Records from a dataset
╔══

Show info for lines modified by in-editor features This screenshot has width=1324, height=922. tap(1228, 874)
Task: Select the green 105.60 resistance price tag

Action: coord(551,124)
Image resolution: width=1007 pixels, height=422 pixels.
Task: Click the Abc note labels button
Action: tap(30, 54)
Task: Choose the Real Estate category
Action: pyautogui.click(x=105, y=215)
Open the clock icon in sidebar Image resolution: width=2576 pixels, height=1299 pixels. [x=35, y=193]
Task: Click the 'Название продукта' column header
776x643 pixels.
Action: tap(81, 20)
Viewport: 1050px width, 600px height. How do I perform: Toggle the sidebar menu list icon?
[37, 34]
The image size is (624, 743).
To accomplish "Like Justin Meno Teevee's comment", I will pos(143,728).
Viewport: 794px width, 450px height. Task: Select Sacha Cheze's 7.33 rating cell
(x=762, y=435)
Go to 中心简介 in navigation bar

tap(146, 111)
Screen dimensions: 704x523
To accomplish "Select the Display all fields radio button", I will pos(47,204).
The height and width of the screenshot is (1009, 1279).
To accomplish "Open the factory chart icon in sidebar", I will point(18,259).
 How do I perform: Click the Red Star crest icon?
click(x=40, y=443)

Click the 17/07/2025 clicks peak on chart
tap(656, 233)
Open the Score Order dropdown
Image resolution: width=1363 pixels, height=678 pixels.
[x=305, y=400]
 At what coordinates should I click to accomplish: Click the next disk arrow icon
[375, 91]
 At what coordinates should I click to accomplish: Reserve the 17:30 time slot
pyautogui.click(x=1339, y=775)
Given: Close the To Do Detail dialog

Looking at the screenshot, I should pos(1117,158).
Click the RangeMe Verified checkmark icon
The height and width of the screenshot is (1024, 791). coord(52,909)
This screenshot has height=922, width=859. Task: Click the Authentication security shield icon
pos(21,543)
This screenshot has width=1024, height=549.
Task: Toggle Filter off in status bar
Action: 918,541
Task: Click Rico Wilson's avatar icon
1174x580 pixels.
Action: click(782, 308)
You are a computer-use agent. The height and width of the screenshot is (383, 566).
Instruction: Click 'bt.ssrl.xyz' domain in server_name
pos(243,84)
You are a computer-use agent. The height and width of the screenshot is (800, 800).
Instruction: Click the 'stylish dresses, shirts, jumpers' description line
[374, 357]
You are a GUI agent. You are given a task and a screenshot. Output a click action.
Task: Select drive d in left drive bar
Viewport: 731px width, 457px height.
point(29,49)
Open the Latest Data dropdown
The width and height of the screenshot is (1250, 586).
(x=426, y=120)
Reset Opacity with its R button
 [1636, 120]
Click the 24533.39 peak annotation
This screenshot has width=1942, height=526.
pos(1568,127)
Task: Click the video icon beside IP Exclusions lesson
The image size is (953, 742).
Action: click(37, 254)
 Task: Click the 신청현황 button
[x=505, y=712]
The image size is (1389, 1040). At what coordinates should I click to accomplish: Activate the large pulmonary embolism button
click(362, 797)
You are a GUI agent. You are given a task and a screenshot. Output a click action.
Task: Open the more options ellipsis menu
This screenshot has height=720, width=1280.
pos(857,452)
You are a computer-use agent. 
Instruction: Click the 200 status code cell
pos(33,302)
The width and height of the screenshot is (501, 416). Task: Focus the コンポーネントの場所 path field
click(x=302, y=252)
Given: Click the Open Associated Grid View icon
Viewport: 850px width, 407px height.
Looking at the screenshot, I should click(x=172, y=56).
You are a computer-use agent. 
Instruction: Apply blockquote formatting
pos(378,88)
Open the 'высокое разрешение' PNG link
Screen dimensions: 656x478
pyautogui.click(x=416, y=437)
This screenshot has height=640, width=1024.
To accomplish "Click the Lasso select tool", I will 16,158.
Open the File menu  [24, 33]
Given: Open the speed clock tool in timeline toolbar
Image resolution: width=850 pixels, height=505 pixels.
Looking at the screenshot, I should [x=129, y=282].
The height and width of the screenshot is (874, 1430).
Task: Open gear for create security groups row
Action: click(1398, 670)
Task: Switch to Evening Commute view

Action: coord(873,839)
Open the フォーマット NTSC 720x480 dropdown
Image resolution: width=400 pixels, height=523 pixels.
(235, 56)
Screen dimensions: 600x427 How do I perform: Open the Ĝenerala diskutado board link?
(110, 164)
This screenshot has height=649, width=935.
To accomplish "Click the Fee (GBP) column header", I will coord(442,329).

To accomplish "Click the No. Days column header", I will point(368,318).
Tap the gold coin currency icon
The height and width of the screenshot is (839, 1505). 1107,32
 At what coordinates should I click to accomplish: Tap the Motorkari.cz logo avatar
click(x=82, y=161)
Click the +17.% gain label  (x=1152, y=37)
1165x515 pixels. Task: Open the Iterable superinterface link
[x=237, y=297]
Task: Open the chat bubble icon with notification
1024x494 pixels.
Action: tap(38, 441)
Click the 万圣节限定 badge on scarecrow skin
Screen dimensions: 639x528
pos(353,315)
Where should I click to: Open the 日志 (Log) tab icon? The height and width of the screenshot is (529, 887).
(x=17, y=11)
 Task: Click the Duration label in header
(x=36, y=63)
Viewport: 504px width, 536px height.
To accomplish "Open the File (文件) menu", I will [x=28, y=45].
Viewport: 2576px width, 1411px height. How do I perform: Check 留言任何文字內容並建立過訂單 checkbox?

╚══

» **Task objective**
Report how many lines of the data hold the string "File"; give only the number.

» **Response below**
2